Material provided.
*** Block opens ***

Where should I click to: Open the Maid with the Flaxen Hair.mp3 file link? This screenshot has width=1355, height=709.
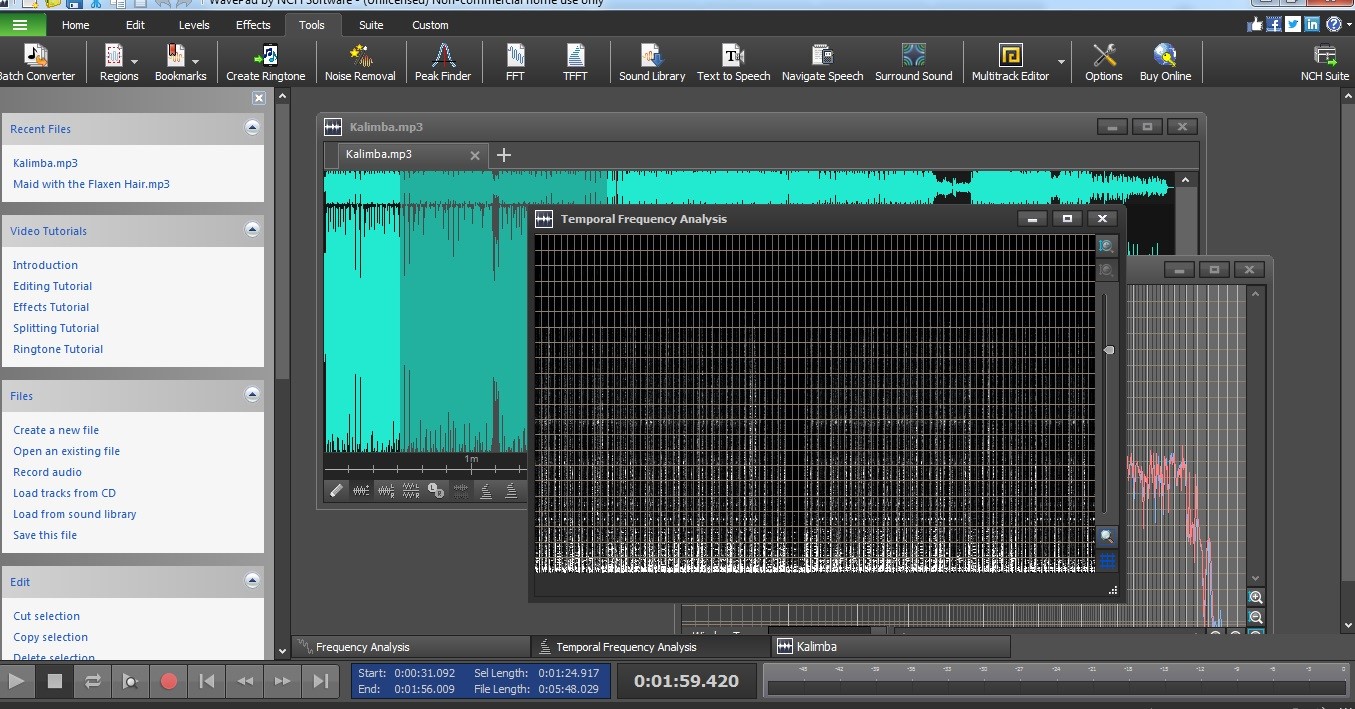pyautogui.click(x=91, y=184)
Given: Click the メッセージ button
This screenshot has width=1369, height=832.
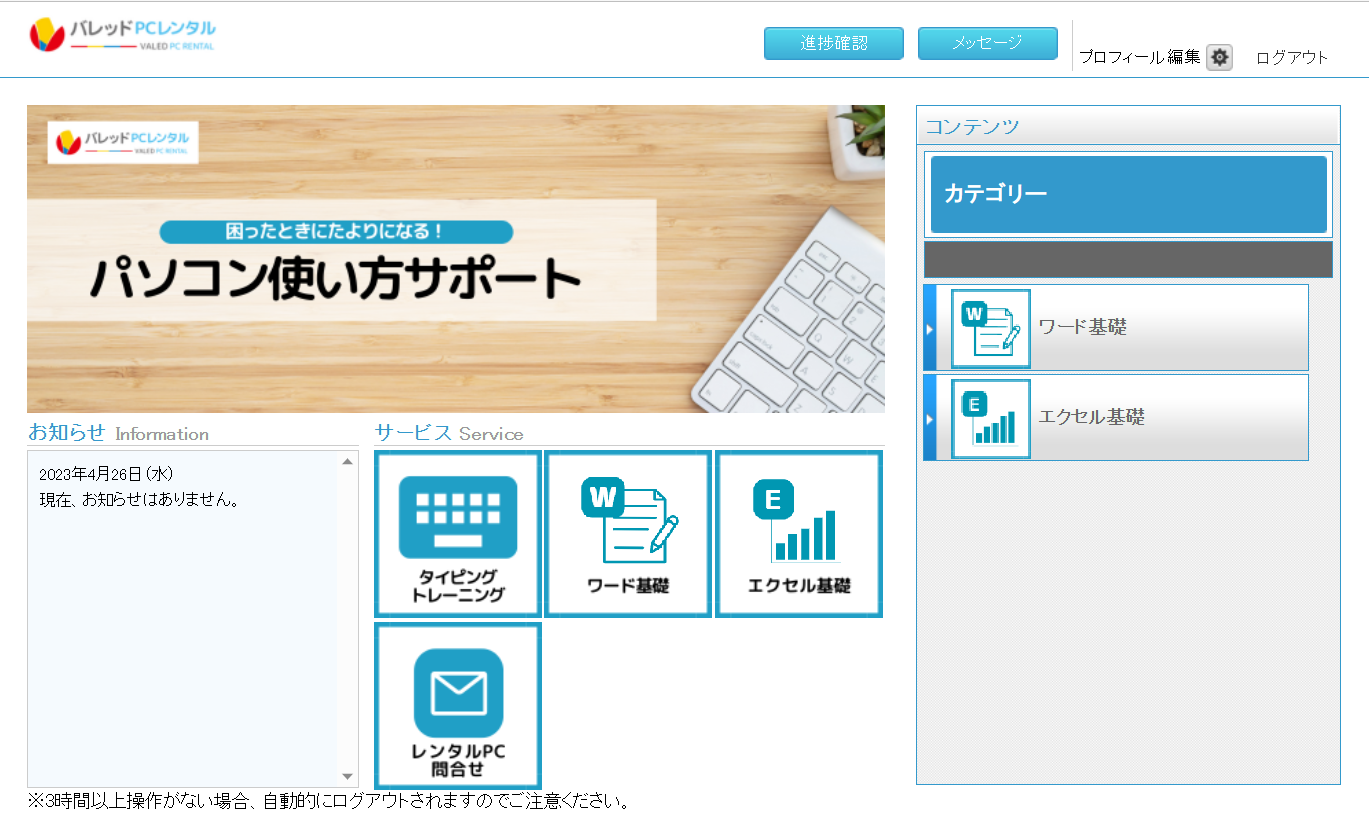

*** Block closes ***
*** Block opens ***

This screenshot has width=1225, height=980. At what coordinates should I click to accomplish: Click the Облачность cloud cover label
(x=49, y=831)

*** Block closes ***

Your instructions. Take the lines above starting at the one containing "Where should I" and ending at the one containing "This screenshot has width=1369, height=832.", and print them again exactly, without pictures.

Response to the exercise.
Where should I click to: Open the Maid with the Flaxen Hair.mp3 file link? This screenshot has width=1355, height=709.
pyautogui.click(x=91, y=184)
Given: Click the メッセージ button
This screenshot has width=1369, height=832.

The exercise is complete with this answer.